Она снова кивнула. Семен вызвал охранника, сказав, что разговор закончен и ушел, бросив на прощание приятелю в погонах капитана, короткое: «Если хоть волос с нее слетит… ну, вы знаете…»

Как только дверь за ним закрылась на засов, капитан скомандовал:

– За бабой этой смотреть в оба, слышите вы, бестолочи, а то, ни приведи Господь, что-то случиться… каждые пятнадцать минут ходить и смотреть, сдалась она мне… денно-нощно смотреть! – он взял трубку, набил табаку и закурил, выпуская колечками дым.

– А че за баба-то? – спросил сержант с бледным лицом, помешивая в кружке с чаем сахар.

– А черт ее знает, замочила мужика какого-то, маньячка, говорят – сорок ножевых, – он выпустил еще одно кольцо дыма и разорвал его пальцем.

– Вот ведь… – задумался сержант.

– Я и свою боюсь.

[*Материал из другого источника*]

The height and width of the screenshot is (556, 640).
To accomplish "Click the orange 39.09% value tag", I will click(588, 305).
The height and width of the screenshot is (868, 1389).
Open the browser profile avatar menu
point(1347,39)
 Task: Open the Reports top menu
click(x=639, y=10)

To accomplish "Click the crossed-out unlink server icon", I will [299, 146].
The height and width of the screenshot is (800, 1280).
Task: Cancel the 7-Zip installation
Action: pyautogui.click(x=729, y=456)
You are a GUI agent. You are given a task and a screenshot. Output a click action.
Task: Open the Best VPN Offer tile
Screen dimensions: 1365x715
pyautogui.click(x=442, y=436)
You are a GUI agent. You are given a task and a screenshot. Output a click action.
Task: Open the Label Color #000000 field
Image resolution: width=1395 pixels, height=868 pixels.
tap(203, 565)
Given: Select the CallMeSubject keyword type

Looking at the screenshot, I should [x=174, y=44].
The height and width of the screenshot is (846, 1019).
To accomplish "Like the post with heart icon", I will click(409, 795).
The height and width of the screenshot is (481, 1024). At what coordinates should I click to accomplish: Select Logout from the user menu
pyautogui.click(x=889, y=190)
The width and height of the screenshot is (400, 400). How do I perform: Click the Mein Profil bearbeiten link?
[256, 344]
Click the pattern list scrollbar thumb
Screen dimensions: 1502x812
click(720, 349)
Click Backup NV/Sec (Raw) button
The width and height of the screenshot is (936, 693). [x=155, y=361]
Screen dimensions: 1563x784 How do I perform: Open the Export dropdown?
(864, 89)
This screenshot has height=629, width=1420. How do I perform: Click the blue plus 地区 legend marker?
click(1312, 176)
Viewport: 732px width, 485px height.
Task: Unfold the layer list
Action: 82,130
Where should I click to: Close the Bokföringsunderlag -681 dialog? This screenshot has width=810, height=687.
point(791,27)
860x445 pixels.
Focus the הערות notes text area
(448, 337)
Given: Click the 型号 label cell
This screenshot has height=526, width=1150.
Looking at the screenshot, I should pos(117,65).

Тут как-то пришел с рыбалки, ну выпили мы по три стопочки… так она за сковородку… того и гляди огреет. Ох, боюсь ее, до смерти боюсь, – он осуждающе покачал головой, сплюнул на пол и выругался.

– Я тоже свою боюсь, – включился в разговор седой старшина, жевавший ломоть хлеба с салом, – однажды я дома не ночевал, так она всю хату разнесла, вещи из окна на улицу выбросила, банку с самогоном разбила, – совсем с катушек слетела. Я решил поддать ей хорошенько, чтоб добро не переводила, подошел к ней, засучил рукава… А она схватила табуретку и так меня шарахнула… До сих пор как вспомню, так вздрогну.

– Хватит базарить, – капитан встал, поправив китель.

– Видите ли, баб своих они боятся, – он вдохнул и выдохнул табачный дым.

– Работать нужно, а не лясы точить. Правильно и сделал, что развелся, – произнес он два логично связанных между собой умозаключения и еще раз затянулся из трубки.